Task for the records below: copy exactly, and only, the line containing "At what coordinates" and every line after it to the end, with pictures left out.

Saved entries
-*-*-

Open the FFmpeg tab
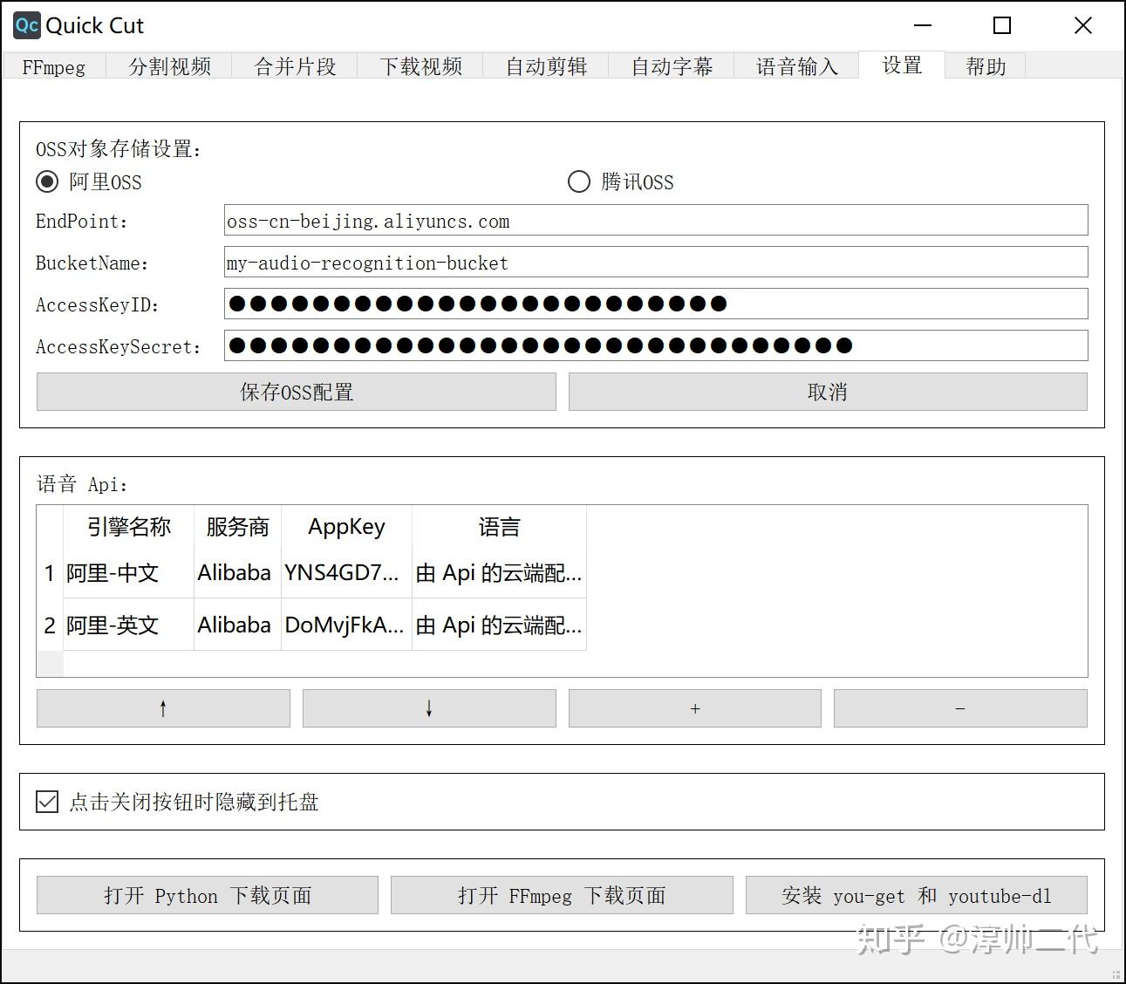 [54, 65]
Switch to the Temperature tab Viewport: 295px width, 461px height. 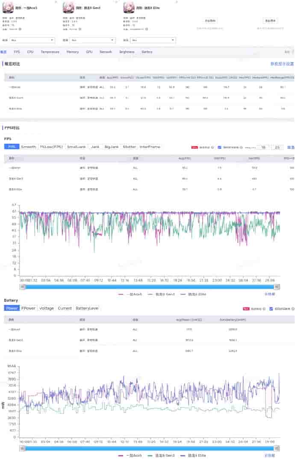[x=50, y=52]
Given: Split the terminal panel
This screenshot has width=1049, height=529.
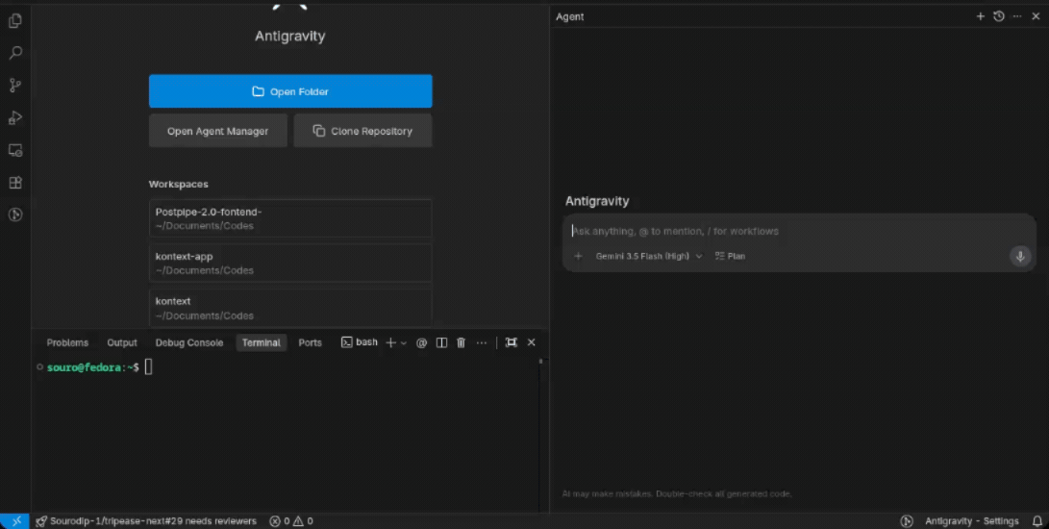Looking at the screenshot, I should 441,342.
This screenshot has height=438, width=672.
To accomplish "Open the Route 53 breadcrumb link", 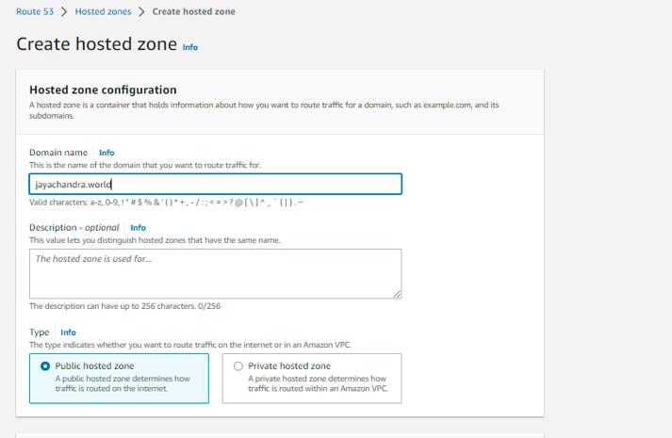I will pyautogui.click(x=34, y=11).
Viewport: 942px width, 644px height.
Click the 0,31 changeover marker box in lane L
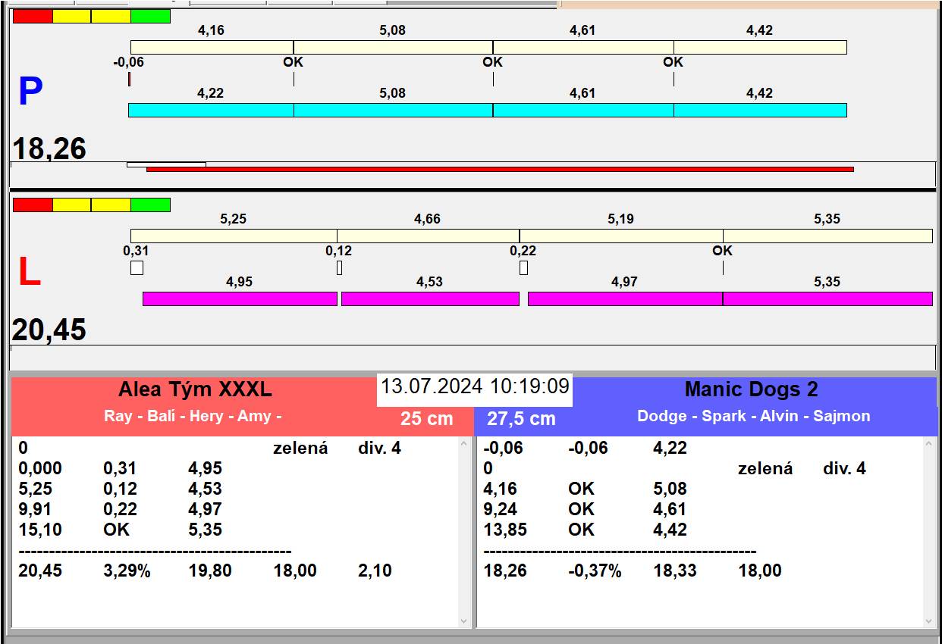pos(137,267)
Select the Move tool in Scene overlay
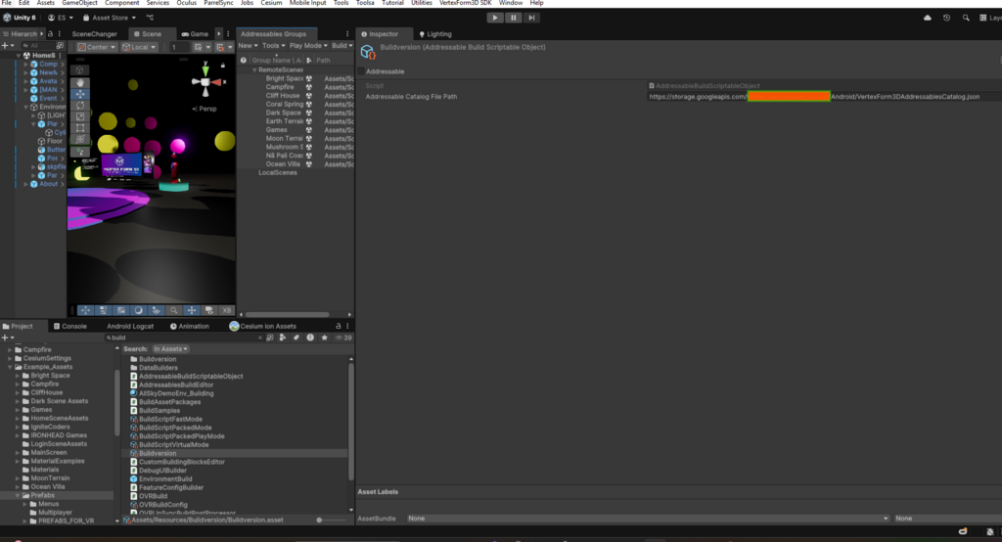Viewport: 1002px width, 542px height. pyautogui.click(x=80, y=94)
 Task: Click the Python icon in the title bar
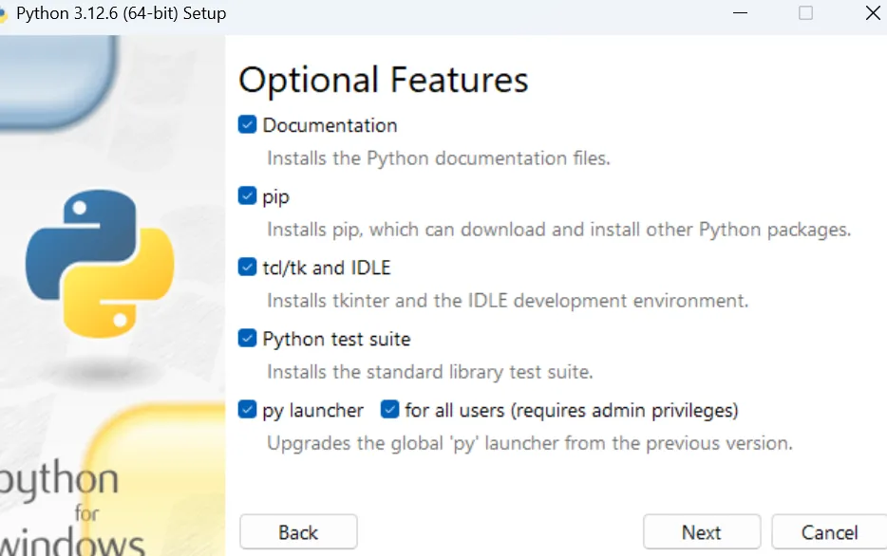coord(4,14)
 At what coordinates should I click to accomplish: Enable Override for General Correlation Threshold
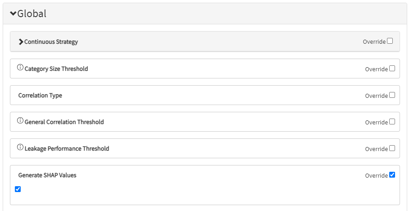[x=392, y=122]
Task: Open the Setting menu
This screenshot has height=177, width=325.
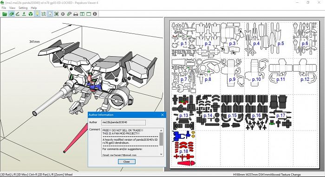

-*-*-

** Exercise answer **
 At what coordinates should I click to accomplish: Enable Override for General Correlation Threshold
[x=392, y=122]
Task: Open the Setting menu
This screenshot has height=177, width=325.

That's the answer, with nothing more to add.